Kth Time's The Charm


Last time[1] we proved that if the waiting time for an event does not depend upon how long we have already been waiting then it must be exponentially distributed. I promised that there was a lot more to say about such memoryless waiting time processes and in this post we shall begin to investigate them further. Specifically, we shall ask how long must we wait for more than one event to occur?

First off, note that the waiting time for a second exponentially distributed event is simply the sum of two independent observations of an exponential random variable.
\[ X_0 + X_1 | X_0 \sim Exp(\lambda), X_1 \sim Exp(\lambda) \]
where the vertical bar means given and the tilde means drawn from. The PDF of the sum of two independent observations of a random variable is given by the convolution
Derivation 1: The Waiting Time For Two Events
Firstly, we have
\[ p_{2,\lambda}(x) = \int_{-\infty}^{+\infty} p_\lambda(y) \; p_\lambda(x-y) \;\mathrm{d}y \]
The exponential PDF is zero for negative arguments, so the integrand is zero when \(y\) is less than zero or greater than \(x\) and the integral can be simplified to
\[ \begin{align*} p_{2,\lambda}(x) &= \int_0^x p_\lambda(y) \; p_\lambda(x-y) \;\mathrm{d}y\\ &= \int_0^x \lambda e^{-\lambda y} \times \lambda e^{-\lambda(x-y)}\;\mathrm{d}y\\ &= \lambda^2 e^{-\lambda x}\int_0^x 1\;\mathrm{d}y\\ &= \lambda^2 x e^{-\lambda x} \end{align*} \]

Derivation 2: The Waiting Time For Three Events
Since neither waiting time can be negative, both PDFs must be zero for negative arguments and so the bounds of the convolution integral are again from zero to \(x\)

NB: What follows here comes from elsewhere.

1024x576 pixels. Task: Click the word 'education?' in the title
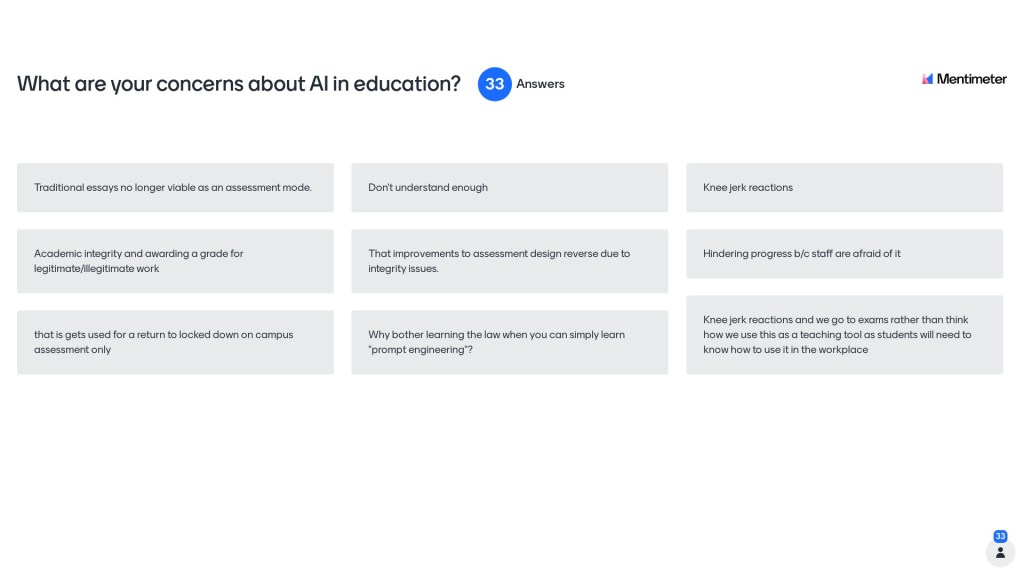pos(406,84)
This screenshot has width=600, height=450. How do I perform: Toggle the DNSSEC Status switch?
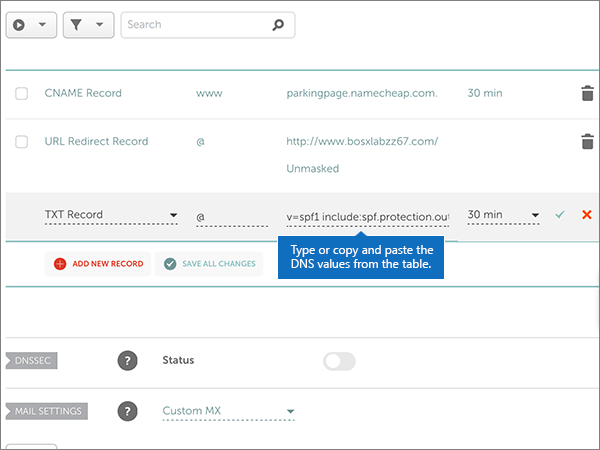click(339, 361)
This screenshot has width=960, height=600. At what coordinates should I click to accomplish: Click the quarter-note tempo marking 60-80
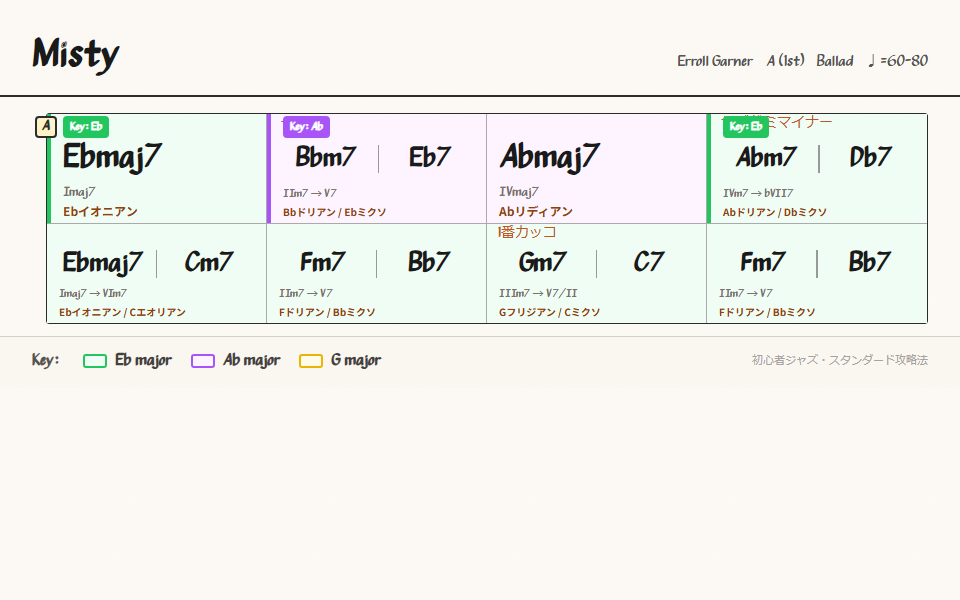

\[ \begin{align*} p_{3,\lambda}(x) &= \int_0^x p_{2,\lambda}(y) \; p_\lambda(x-y) \;\mathrm{d}y\\ &= \int_0^x \lambda^2 y e^{-\lambda y} \times \lambda e^{-\lambda (x-y)} \;\mathrm{d}y\\ &= \lambda^3 e^{-\lambda x} \int_0^x y \;\mathrm{d}y\\ &= \tfrac{1}{2}\lambda^3 x^2 e^{-\lambda x} \end{align*} \]

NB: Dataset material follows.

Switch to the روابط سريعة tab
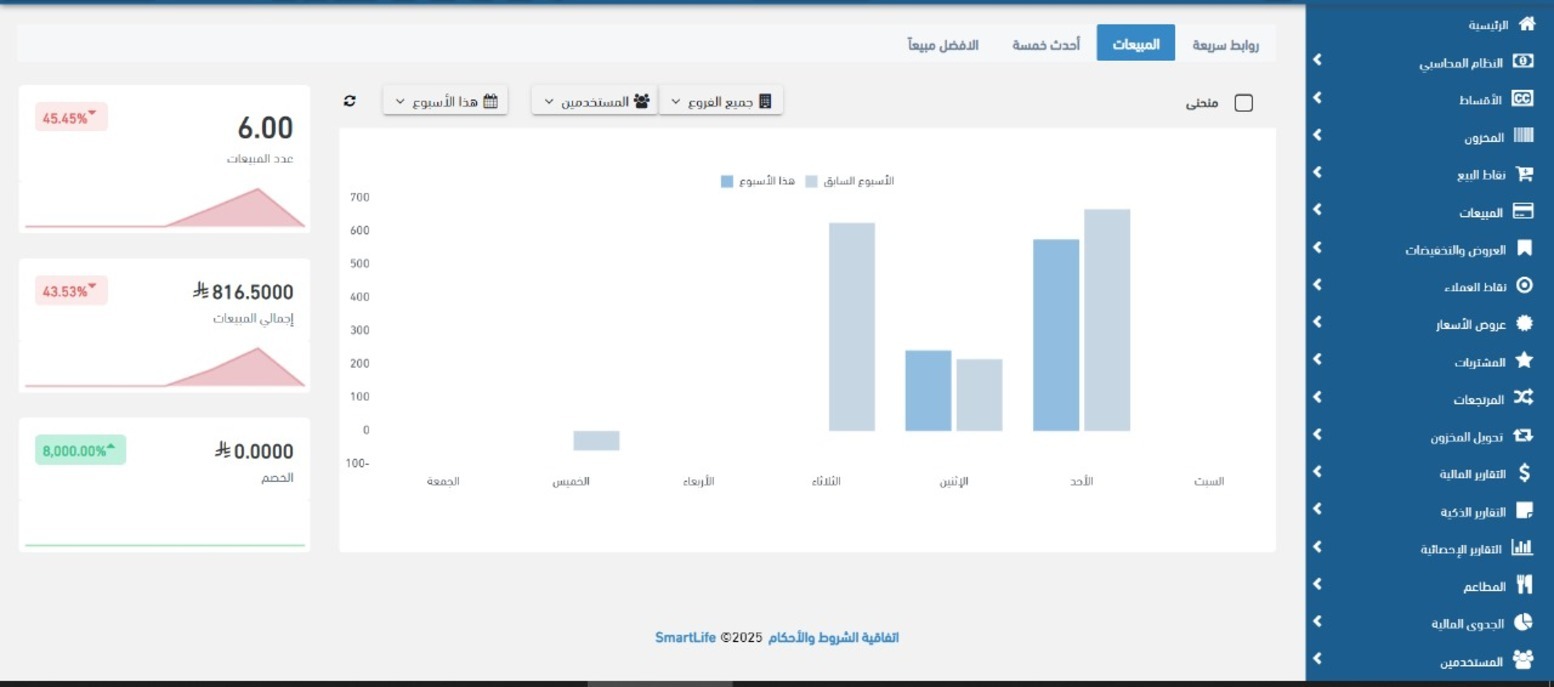 coord(1225,45)
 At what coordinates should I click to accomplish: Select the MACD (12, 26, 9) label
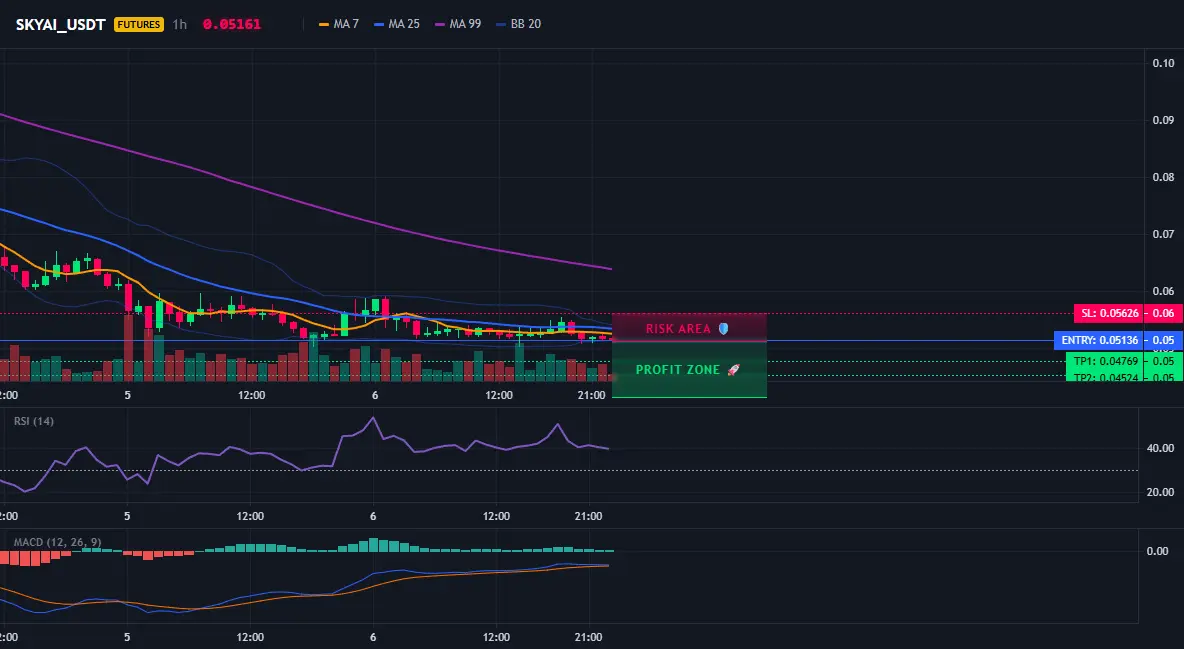[x=57, y=542]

Derivation 3: The General Formula
For the same reason as before, the bounds of the convolution integral are zero and \(x\)
\[ \begin{align*} p_{k+1,\lambda}(x) &= \int_0^x p_{k,\lambda}(y) \; p_\lambda(x-y) \;\mathrm{d}y\\ &= \int_0^x \frac{\lambda^k y^{k-1} e^{-\lambda y}}{(k-1)!} \times \lambda e^{-\lambda(x-y)} \;\mathrm{d}y\\ &= \frac{\lambda^{k+1} e^{-\lambda x}}{(k-1)!} \int_0^x y^{k-1} \;\mathrm{d}y\\ &= \frac{\lambda^{k+1} e^{-\lambda x}}{(k-1)!} \times \frac{x^k}{k}\\ &= \frac{\lambda^{k+1} x^k e^{-\lambda x}}{k!} \end{align*} \]
\[ p_2(x) = \int_{-\infty}^{+\infty} p(y) \times p(x-y) \;\mathrm{d}y \]
where \(p\) is the PDF of that variable. For the exponential distribution, this yields
\[ p_{2,\lambda}(x) = \lambda^2 x e^{-\lambda x} \]
as shown by derivation 1.

To find the distribution for the waiting time for three events, we simply note that its random variable is the sum of the two event random variable and another exponential random variable and so its PDF is given by the convolution
\[ \begin{align*} p_{3,\lambda}(x) &= \int_0^x p_{2,\lambda}(y) \times p_\lambda(x-y) \;\mathrm{d}y\\ &= \tfrac{1}{2} \lambda^3 x^2 e^{-\lambda x} \end{align*} \]
as proven in derivation 2.

If we carry on in the same fashion we'll notice a pattern emerge
\[ p_{k,\lambda}(x) = \frac{\lambda^k x^{k-1} e^{-\lambda x}}{(k-1)!} \]
where the exclamation mark represents the factorial.
For a single event we recover the exponential PDF
\[ p_{1,\lambda}(x) = \frac{\lambda x^{0} e^{-\lambda x}}{0!} = \lambda e^{-\lambda x} = p_\lambda(x) \]
since both the zeroth power and the zeroth factorial equal one, and, given that derivation 3 proves that if it is true for \(k\) events then it is true for \(k+1\), it must be true for any positive number of events.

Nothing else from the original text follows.